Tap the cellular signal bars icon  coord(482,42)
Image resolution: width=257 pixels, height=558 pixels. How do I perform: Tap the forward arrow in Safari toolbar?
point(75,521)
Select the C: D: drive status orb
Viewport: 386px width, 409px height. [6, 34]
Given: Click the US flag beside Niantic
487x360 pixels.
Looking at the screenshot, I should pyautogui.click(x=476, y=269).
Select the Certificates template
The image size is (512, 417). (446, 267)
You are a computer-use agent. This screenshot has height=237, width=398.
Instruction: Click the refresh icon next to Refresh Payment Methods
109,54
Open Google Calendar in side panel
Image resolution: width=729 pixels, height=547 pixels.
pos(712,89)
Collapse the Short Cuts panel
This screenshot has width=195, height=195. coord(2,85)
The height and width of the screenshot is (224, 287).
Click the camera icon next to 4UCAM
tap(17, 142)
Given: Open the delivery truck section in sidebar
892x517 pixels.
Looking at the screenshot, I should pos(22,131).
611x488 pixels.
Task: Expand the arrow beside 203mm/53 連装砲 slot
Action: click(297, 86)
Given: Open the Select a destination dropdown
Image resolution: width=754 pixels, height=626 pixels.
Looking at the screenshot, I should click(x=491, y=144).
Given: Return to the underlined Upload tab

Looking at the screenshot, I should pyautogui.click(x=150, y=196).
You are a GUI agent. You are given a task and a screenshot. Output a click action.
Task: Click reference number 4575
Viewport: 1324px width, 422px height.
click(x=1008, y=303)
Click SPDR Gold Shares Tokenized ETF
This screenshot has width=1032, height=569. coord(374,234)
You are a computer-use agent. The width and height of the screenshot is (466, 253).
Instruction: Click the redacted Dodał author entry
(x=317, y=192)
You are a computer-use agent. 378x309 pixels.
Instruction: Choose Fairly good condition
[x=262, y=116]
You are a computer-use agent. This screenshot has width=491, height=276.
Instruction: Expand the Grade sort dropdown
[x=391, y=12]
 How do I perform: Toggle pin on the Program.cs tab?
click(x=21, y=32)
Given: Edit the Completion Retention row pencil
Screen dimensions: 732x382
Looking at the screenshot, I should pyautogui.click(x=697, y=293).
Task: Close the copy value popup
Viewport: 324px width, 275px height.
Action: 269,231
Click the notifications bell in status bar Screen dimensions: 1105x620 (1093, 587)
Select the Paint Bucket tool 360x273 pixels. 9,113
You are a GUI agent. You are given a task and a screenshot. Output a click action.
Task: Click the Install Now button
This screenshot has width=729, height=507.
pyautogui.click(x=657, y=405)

........

- WORK REQUEST: Down to the last line, copy the entries above exactly.

- ANSWER SECTION:
Tap the cellular signal bars icon  coord(482,42)
Image resolution: width=257 pixels, height=558 pixels. How do I perform: Tap the forward arrow in Safari toolbar?
point(75,521)
Select the C: D: drive status orb
Viewport: 386px width, 409px height. [6, 34]
Given: Click the US flag beside Niantic
487x360 pixels.
Looking at the screenshot, I should pyautogui.click(x=476, y=269).
Select the Certificates template
The image size is (512, 417). (446, 267)
You are a computer-use agent. This screenshot has height=237, width=398.
Instruction: Click the refresh icon next to Refresh Payment Methods
109,54
Open Google Calendar in side panel
Image resolution: width=729 pixels, height=547 pixels.
pos(712,89)
Collapse the Short Cuts panel
This screenshot has width=195, height=195. coord(2,85)
The height and width of the screenshot is (224, 287).
Click the camera icon next to 4UCAM
tap(17, 142)
Given: Open the delivery truck section in sidebar
892x517 pixels.
Looking at the screenshot, I should pos(22,131).
611x488 pixels.
Task: Expand the arrow beside 203mm/53 連装砲 slot
Action: click(297, 86)
Given: Open the Select a destination dropdown
Image resolution: width=754 pixels, height=626 pixels.
Looking at the screenshot, I should click(x=491, y=144).
Given: Return to the underlined Upload tab

Looking at the screenshot, I should pyautogui.click(x=150, y=196).
You are a GUI agent. You are given a task and a screenshot. Output a click action.
Task: Click reference number 4575
Viewport: 1324px width, 422px height.
click(x=1008, y=303)
Click SPDR Gold Shares Tokenized ETF
This screenshot has width=1032, height=569. coord(374,234)
You are a computer-use agent. The width and height of the screenshot is (466, 253).
Instruction: Click the redacted Dodał author entry
(x=317, y=192)
You are a computer-use agent. 378x309 pixels.
Instruction: Choose Fairly good condition
[x=262, y=116]
You are a computer-use agent. This screenshot has width=491, height=276.
Instruction: Expand the Grade sort dropdown
[x=391, y=12]
 How do I perform: Toggle pin on the Program.cs tab?
click(x=21, y=32)
Given: Edit the Completion Retention row pencil
Screen dimensions: 732x382
Looking at the screenshot, I should pyautogui.click(x=697, y=293).
Task: Close the copy value popup
Viewport: 324px width, 275px height.
Action: 269,231
Click the notifications bell in status bar Screen dimensions: 1105x620 (1093, 587)
Select the Paint Bucket tool 360x273 pixels. 9,113
You are a GUI agent. You are given a task and a screenshot. Output a click action.
Task: Click the Install Now button
This screenshot has width=729, height=507.
pyautogui.click(x=657, y=405)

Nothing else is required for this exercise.